### The data ###

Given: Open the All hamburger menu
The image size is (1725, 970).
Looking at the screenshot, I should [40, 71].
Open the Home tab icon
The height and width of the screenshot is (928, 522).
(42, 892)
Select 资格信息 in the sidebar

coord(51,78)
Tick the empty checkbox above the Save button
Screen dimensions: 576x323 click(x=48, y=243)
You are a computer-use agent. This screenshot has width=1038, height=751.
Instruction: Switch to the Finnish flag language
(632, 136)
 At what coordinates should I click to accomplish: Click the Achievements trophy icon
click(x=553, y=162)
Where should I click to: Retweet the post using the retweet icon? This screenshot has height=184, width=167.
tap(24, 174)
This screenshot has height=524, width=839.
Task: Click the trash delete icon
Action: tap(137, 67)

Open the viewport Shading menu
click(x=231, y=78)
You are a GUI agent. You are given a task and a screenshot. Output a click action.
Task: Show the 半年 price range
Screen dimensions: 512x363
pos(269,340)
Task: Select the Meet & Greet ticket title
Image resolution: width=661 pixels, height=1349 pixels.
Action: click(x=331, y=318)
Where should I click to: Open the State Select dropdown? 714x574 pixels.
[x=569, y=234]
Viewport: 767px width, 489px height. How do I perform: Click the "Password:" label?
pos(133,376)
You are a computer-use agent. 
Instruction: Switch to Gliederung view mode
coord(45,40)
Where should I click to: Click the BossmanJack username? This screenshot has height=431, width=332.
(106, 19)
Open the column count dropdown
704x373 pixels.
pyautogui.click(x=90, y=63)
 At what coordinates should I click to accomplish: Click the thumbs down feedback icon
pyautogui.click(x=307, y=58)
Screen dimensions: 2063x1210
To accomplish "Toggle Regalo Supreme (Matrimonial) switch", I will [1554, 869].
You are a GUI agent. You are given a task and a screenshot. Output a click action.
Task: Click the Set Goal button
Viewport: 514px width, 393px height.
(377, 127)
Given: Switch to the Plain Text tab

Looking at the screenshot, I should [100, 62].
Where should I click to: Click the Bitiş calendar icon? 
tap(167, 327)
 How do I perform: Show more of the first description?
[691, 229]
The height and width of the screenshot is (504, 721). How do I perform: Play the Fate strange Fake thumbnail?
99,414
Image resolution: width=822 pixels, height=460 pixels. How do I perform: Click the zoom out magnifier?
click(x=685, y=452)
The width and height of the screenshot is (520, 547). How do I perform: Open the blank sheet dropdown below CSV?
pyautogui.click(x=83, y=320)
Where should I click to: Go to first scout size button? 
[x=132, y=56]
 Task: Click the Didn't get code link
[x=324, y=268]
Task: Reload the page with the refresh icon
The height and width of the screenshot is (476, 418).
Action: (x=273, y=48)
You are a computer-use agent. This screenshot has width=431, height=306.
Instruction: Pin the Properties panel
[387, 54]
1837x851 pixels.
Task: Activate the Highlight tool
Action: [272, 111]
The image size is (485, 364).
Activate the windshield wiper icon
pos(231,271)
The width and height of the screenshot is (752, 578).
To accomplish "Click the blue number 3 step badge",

###

To do. Print every record above. Keep each one exactly as it is.

Output.
Given: Open the All hamburger menu
The image size is (1725, 970).
Looking at the screenshot, I should [40, 71].
Open the Home tab icon
The height and width of the screenshot is (928, 522).
(42, 892)
Select 资格信息 in the sidebar

coord(51,78)
Tick the empty checkbox above the Save button
Screen dimensions: 576x323 click(x=48, y=243)
You are a computer-use agent. This screenshot has width=1038, height=751.
Instruction: Switch to the Finnish flag language
(632, 136)
 At what coordinates should I click to accomplish: Click the Achievements trophy icon
click(x=553, y=162)
Where should I click to: Retweet the post using the retweet icon? This screenshot has height=184, width=167.
tap(24, 174)
This screenshot has height=524, width=839.
Task: Click the trash delete icon
Action: tap(137, 67)

Open the viewport Shading menu
click(x=231, y=78)
You are a GUI agent. You are given a task and a screenshot. Output a click action.
Task: Show the 半年 price range
Screen dimensions: 512x363
pos(269,340)
Task: Select the Meet & Greet ticket title
Image resolution: width=661 pixels, height=1349 pixels.
Action: click(x=331, y=318)
Where should I click to: Open the State Select dropdown? 714x574 pixels.
[x=569, y=234]
Viewport: 767px width, 489px height. How do I perform: Click the "Password:" label?
pos(133,376)
You are a computer-use agent. 
Instruction: Switch to Gliederung view mode
coord(45,40)
Where should I click to: Click the BossmanJack username? This screenshot has height=431, width=332.
(106, 19)
Open the column count dropdown
704x373 pixels.
pyautogui.click(x=90, y=63)
 At what coordinates should I click to accomplish: Click the thumbs down feedback icon
pyautogui.click(x=307, y=58)
Screen dimensions: 2063x1210
To accomplish "Toggle Regalo Supreme (Matrimonial) switch", I will [1554, 869].
You are a GUI agent. You are given a task and a screenshot. Output a click action.
Task: Click the Set Goal button
Viewport: 514px width, 393px height.
(377, 127)
Given: Switch to the Plain Text tab

Looking at the screenshot, I should [100, 62].
Where should I click to: Click the Bitiş calendar icon? 
tap(167, 327)
 How do I perform: Show more of the first description?
[691, 229]
The height and width of the screenshot is (504, 721). How do I perform: Play the Fate strange Fake thumbnail?
99,414
Image resolution: width=822 pixels, height=460 pixels. How do I perform: Click the zoom out magnifier?
click(x=685, y=452)
The width and height of the screenshot is (520, 547). How do I perform: Open the blank sheet dropdown below CSV?
pyautogui.click(x=83, y=320)
Where should I click to: Go to first scout size button? 
[x=132, y=56]
 Task: Click the Didn't get code link
[x=324, y=268]
Task: Reload the page with the refresh icon
The height and width of the screenshot is (476, 418).
Action: (x=273, y=48)
You are a computer-use agent. This screenshot has width=431, height=306.
Instruction: Pin the Properties panel
[387, 54]
1837x851 pixels.
Task: Activate the Highlight tool
Action: [272, 111]
The image size is (485, 364).
Activate the windshield wiper icon
pos(231,271)
The width and height of the screenshot is (752, 578).
To accomplish "Click the blue number 3 step badge",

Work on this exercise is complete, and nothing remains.